TEXT PASSAGE =>
Selection of prescription isodose line for brain metastases treated with volumetric modulated arc radiotherapy

Yuan Xu; Pan Ma; Yingjie Xu; Jianrong Dai

doi:10.1002/acm2.12761

. 2019 Dec 3;20(12):63–69. doi: 10.1002/acm2.12761

Selection of prescription isodose line for brain metastases treated with volumetric modulated arc radiotherapy

Yuan Xu ¹, Pan Ma ¹, Yingjie Xu ¹, Jianrong Dai ^1,^✉

PMCID: PMC6909111 PMID: 31833642

Abstract

Purpose

To exploit the optimal prescription isodose line (IDL) for brain metastases treated with volumetric modulated arc radiotherapy (VMAT) as there is no consensus on the selection of IDL with VMAT.

Methods and materials

Eighteen patients with 20 brain tumors, who were treated with VMAT, were enrolled in this study. For each tumor of every patient, five plans were designed with IDL ranging from 50% to 90% in 10% increments. Different IDLs were obtained through adjusting the constraint parameters during planning optimization. Prescription dose (10 × 5 Gy) were identical for all plans, and the plans were compared in terms of gradient index (GI), conformity Index (CI), V26 Gy/V_PTV, and V32 Gy/V_PTV in normal brain tissue, which correlate to radiation necrosis.

Results

IDL with lowest GI has a median value of 60.0% (ranging from 50% to 80%). Except for one tumor with volume larger than 10 cc, the IDL with lowest GI varies from 50% to 70%, which depends on the shape of PTV, location, and whether the target volume is adjacent to crucial OAR. Moreover, there is no significant difference for CI with varying IDL plans. The average V26 Gy/V_PTV and V32 Gy/V_PTV in normal brain tissue 60% IDL plans are 27.3%, 31.7% lower than 90% IDL plans separately (P < 0.05). However, by further decreasing IDL from 60% to 50%, the average V26 Gy/V_PTV and V32 Gy/V_PTV may increase comparing with 60% IDL plans (P > 0.05). Furthermore, a lower IDL is found to result in higher mean dose to the target volume (P < 0.05).

Conclusions

Plans using VMAT with PTV smaller than 10 cc tend to be optimal with IDL around 60–70% for lower GI, smaller V26 Gy/V_PTV, V32 Gy/V_PTV in normal brain tissue, and higher mean dose in tumor comparing with high IDL plans which have potential benefit in reducing risk of radiation necrosis and increasing the local control. However, IDL lower than 60% is not recommended for the disadvantage of increasing V26 Gy/V_PTV and V32 Gy/V_PTV in normal brain tissue.

Keywords: brain metastases, gradient index, prescription isodose line, VMAT

1. INTRODUCTION

Statistically, brain metastases are found in 20–40% patients with cancer.1 Radiotherapies such as whole brain radiation therapy (WBRT) and stereotactic radiosurgery (SRS) are routine treatments for patients with brain metastases. However, comparing with SRS, WBRT has toxicity concerns and no benefit of survival.2, 3 Therefore, SRS seems to be more popular in the radiotherapy of brain metastases. Unfortunately, for larger or irregular targets or targets abutting critical organ at risk (OAR) which can bring unacceptable toxicity, SRS is not suitable anymore.4, 5 According to radiation biology principle, fractionated stereotactic radiotherapy (SRT) makes it possible to better protect the normal tissue with similar local control comparing with single fraction.6, 7 In practice, fractionated SRT combines the advantage of steep dose gradients in SRS and lower toxicity in normal tissue by fractionating.

RECORDED DATA =>
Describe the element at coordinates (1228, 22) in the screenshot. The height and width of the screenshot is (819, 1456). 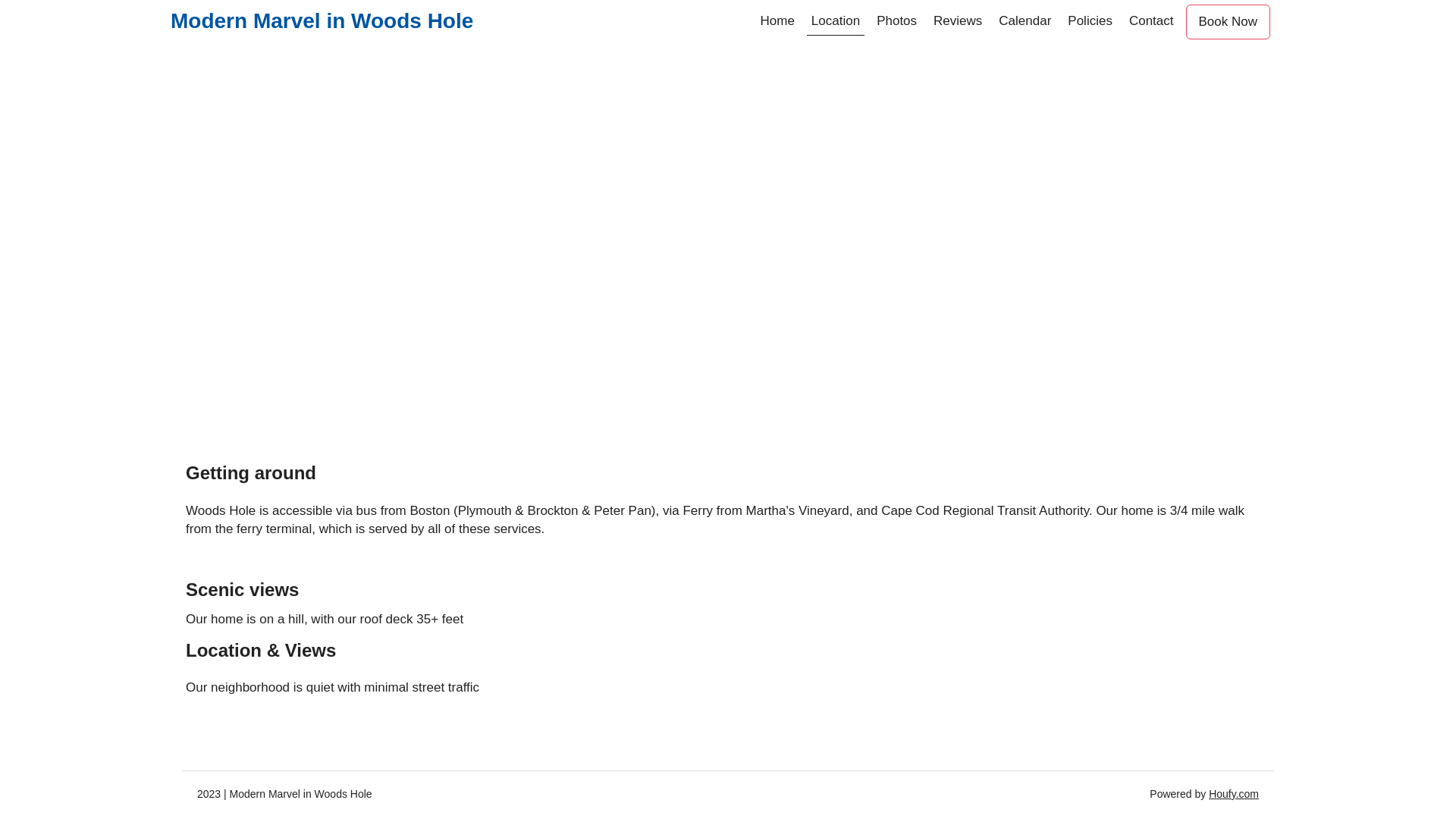
I see `'Book Now'` at that location.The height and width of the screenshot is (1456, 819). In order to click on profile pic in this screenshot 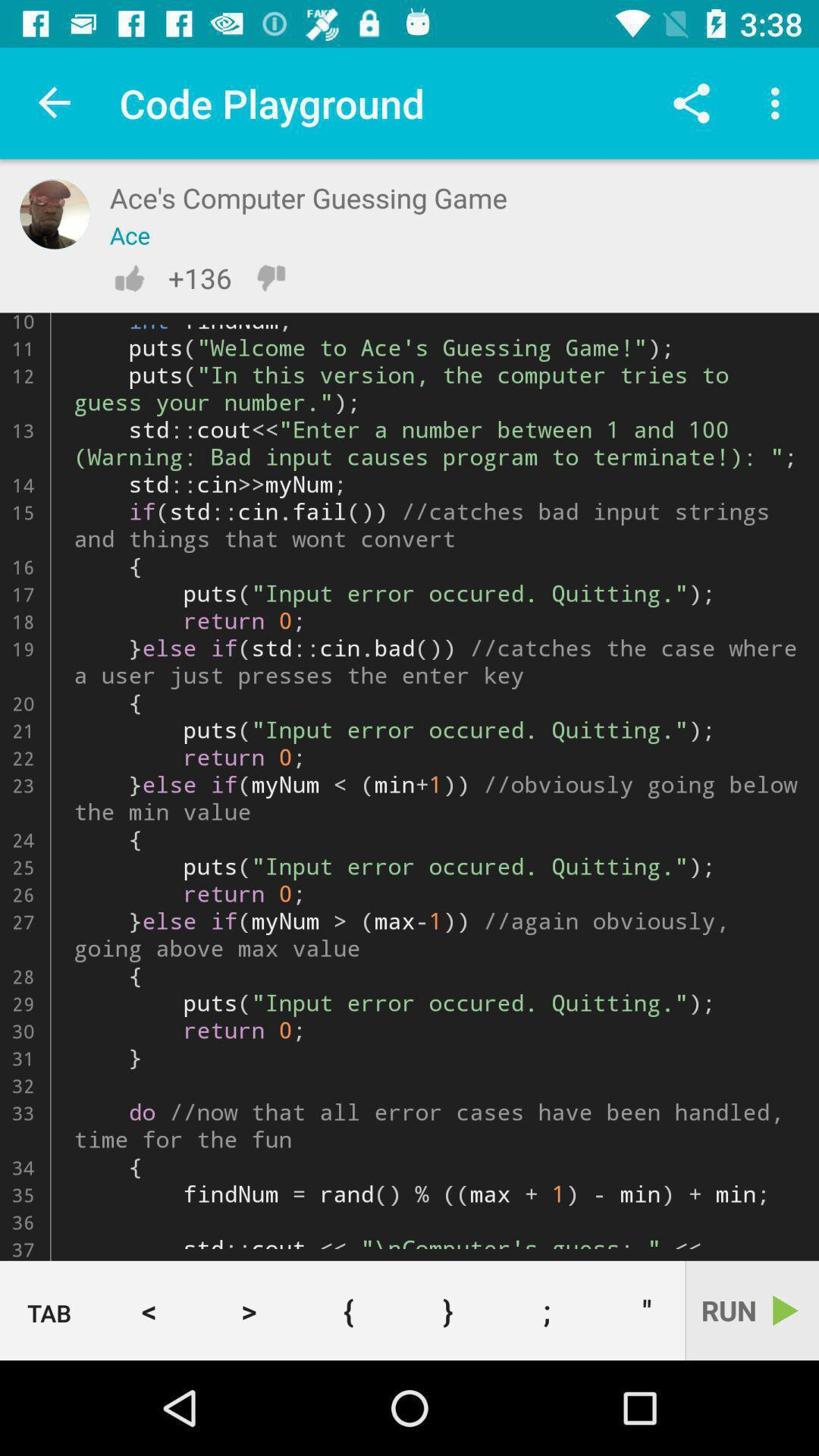, I will do `click(54, 213)`.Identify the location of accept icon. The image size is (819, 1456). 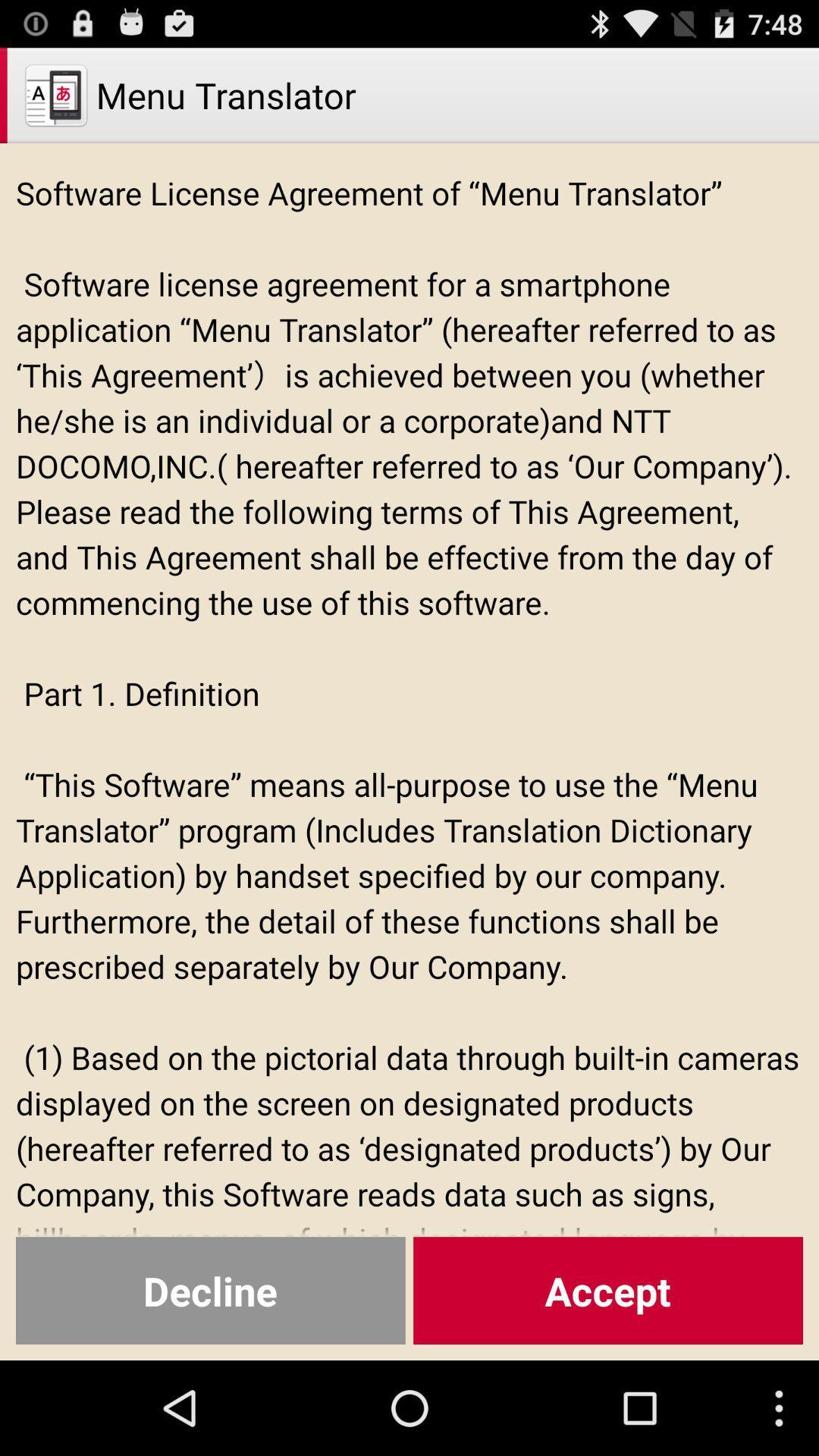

PROBLEMS TO SOLVE =>
A - From the Methods and materials section of the article on prescription isodose lines, list every measure on which the plans were compared.
B - Quote the passage of the article on prescription isodose lines starting with "PMCID: PMC6909111 PMID: 31833642" and going on through "IDL with VMAT.".

RESPONSES BY TASK =>
A -
- gradient index (GI)
- conformity Index (CI)
- V26 Gy/V_PTV in normal brain tissue
- V32 Gy/V_PTV in normal brain tissue

B -
PMCID: PMC6909111 PMID: 31833642

Abstract

Purpose

To exploit the optimal prescription isodose line (IDL) for brain metastases treated with volumetric modulated arc radiotherapy (VMAT) as there is no consensus on the selection of IDL with VMAT.